AFS

This section covers common issues and recommendations related to the usage of AFS in HTCondor.

Best practices for data access from batch machines

The storage team provides a KB with a set to best practices for data access from batch machines: KB0003076.

Full AFS folder

A common issue that users can face while launching their jobs is filling up the AFS folder where either logs, output or error files are stored.

This can happen even if there is enough quota in the filesystem. As explained in KB0000042, AFS directories have a maximun number of entries between 16000 and 25000.

When this limit is reached, writing operations to the filesystem will fail and this can have an impact in HTCondor. If this situation occurs when a user is submitting thousands of jobs, HTCondor will try to initialise the job environment and will slow down its operation due to the filesystem errors. This has a very negative impact on the scheduler, potentially affecting other users running jobs on the same machine.

How to solve it

This is an issue that cannot be mitigated on the service side at the moment, requiring the user intervention.

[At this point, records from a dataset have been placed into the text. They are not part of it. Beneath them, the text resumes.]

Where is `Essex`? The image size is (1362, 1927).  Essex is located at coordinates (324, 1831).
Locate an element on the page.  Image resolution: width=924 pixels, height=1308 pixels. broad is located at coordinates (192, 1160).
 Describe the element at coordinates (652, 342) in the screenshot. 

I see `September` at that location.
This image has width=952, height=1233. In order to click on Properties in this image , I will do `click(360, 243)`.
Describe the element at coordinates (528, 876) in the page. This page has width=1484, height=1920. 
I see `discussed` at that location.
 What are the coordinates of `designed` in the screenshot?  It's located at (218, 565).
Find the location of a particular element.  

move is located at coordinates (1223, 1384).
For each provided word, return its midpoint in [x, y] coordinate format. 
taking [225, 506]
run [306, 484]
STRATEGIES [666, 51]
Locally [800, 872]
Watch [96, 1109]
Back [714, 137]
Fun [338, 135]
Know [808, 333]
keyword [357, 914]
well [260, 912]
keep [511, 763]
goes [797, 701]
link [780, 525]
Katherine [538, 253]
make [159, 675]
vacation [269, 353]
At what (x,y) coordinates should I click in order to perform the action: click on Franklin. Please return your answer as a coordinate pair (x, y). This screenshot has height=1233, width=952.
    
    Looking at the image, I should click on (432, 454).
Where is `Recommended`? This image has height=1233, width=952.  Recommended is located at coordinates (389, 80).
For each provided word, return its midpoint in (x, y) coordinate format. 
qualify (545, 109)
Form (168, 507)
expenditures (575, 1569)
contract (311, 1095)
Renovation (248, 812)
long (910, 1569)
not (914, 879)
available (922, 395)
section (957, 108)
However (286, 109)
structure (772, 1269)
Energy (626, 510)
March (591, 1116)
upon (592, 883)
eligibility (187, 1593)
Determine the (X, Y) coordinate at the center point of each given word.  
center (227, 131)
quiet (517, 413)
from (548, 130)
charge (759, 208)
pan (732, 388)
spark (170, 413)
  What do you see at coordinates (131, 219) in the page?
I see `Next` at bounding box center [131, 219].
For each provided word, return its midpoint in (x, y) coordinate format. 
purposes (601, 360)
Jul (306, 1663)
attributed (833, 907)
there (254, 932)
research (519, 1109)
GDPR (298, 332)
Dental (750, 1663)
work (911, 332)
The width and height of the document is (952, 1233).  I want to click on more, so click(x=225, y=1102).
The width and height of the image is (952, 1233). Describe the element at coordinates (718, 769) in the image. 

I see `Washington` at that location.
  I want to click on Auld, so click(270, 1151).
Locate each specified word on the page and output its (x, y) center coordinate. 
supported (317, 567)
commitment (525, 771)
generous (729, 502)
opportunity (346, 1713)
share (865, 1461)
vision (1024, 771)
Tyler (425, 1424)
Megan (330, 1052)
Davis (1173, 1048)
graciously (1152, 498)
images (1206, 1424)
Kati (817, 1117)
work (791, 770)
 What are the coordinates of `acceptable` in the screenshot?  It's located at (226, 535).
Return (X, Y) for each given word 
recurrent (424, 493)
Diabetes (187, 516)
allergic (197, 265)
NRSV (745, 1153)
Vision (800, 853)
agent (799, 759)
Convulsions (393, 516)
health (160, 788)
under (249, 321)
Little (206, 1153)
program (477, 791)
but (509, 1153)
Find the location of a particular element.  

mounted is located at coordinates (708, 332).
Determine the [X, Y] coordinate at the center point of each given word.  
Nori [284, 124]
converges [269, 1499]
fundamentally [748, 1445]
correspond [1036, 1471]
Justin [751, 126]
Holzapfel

In case you have spotted this issue, or you have received an automated notification from the Batch Service, you can apply one of these proposed solutions:

Remove the jobs. This is the recommended option as in this state HTCondor won't be able to run them properly. For that, you can do condor_rm <job_cluster_id>.
If the scheduler cannot handle your request, the quickest way is to move the affected folder and re-create it. For example, if the folder in question is /afs/cern.ch/r/random/htcondor/job:

mv /afs/cern.ch/r/random/htcondor/job /afs/cern.ch/r/random/htcondor/job_full
mkdir /afs/cern.ch/r/random/htcondor/job

Please note that, depending how the jobs were submitted, this will break their execution. If files required for the job execution were located in the same directory, they should be copied as well.

Recommendations to prevent it

There are some recommendations to prevent this issue from happening in HTCondor. These are the main ones:

Don't use the same folder for log, output and error in your submit file.
If using macros to expand the log file, use only $(ClusterId) rather than $(ClusterId).$(ProcdId). This doesn't apply to output or error, where ProcId is needed to avoid overwriting files.
Script the submission to create new folders per submission.

These points are particularly useful if you plan to run thousands of jobs or running the same set of jobs frequently.

Last update: June 25, 2020